AVAILABLE DATA.
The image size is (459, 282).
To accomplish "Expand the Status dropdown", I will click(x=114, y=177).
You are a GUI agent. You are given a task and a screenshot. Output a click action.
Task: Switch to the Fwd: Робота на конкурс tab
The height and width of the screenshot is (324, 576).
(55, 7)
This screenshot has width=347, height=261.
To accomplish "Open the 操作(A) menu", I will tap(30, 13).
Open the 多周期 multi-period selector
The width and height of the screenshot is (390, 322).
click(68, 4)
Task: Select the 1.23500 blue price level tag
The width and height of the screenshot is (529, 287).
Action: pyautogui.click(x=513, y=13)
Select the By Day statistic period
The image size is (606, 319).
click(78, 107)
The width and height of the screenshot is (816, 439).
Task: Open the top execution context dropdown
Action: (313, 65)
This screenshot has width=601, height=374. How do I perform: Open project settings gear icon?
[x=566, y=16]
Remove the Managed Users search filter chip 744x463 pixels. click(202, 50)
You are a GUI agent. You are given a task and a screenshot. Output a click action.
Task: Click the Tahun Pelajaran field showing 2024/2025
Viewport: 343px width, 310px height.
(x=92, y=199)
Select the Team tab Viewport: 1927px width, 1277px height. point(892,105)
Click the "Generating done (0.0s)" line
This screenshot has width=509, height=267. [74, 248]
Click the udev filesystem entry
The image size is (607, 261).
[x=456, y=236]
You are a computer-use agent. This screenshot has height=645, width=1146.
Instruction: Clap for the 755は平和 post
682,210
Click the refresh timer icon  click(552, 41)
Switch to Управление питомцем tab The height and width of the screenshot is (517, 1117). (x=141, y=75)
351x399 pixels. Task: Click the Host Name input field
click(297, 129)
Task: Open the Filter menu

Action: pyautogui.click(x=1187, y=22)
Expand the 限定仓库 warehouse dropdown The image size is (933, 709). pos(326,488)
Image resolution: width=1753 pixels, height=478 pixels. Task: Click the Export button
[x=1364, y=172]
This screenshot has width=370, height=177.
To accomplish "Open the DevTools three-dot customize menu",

REQUIRED WORK. Reproduce the rows from the line containing "Task: Select the 1.23500 blue price level tag" down to the line containing "click(297, 129)", copying them exactly with both of those lines included.

SOLUTION.
Task: Select the 1.23500 blue price level tag
The width and height of the screenshot is (529, 287).
Action: pyautogui.click(x=513, y=13)
Select the By Day statistic period
The image size is (606, 319).
click(78, 107)
The width and height of the screenshot is (816, 439).
Task: Open the top execution context dropdown
Action: (313, 65)
This screenshot has width=601, height=374. How do I perform: Open project settings gear icon?
[x=566, y=16]
Remove the Managed Users search filter chip 744x463 pixels. click(202, 50)
You are a GUI agent. You are given a task and a screenshot. Output a click action.
Task: Click the Tahun Pelajaran field showing 2024/2025
Viewport: 343px width, 310px height.
(x=92, y=199)
Select the Team tab Viewport: 1927px width, 1277px height. point(892,105)
Click the "Generating done (0.0s)" line
This screenshot has width=509, height=267. [74, 248]
Click the udev filesystem entry
The image size is (607, 261).
[x=456, y=236]
You are a computer-use agent. This screenshot has height=645, width=1146.
Instruction: Clap for the 755は平和 post
682,210
Click the refresh timer icon  click(552, 41)
Switch to Управление питомцем tab The height and width of the screenshot is (517, 1117). (x=141, y=75)
351x399 pixels. Task: Click the Host Name input field
click(297, 129)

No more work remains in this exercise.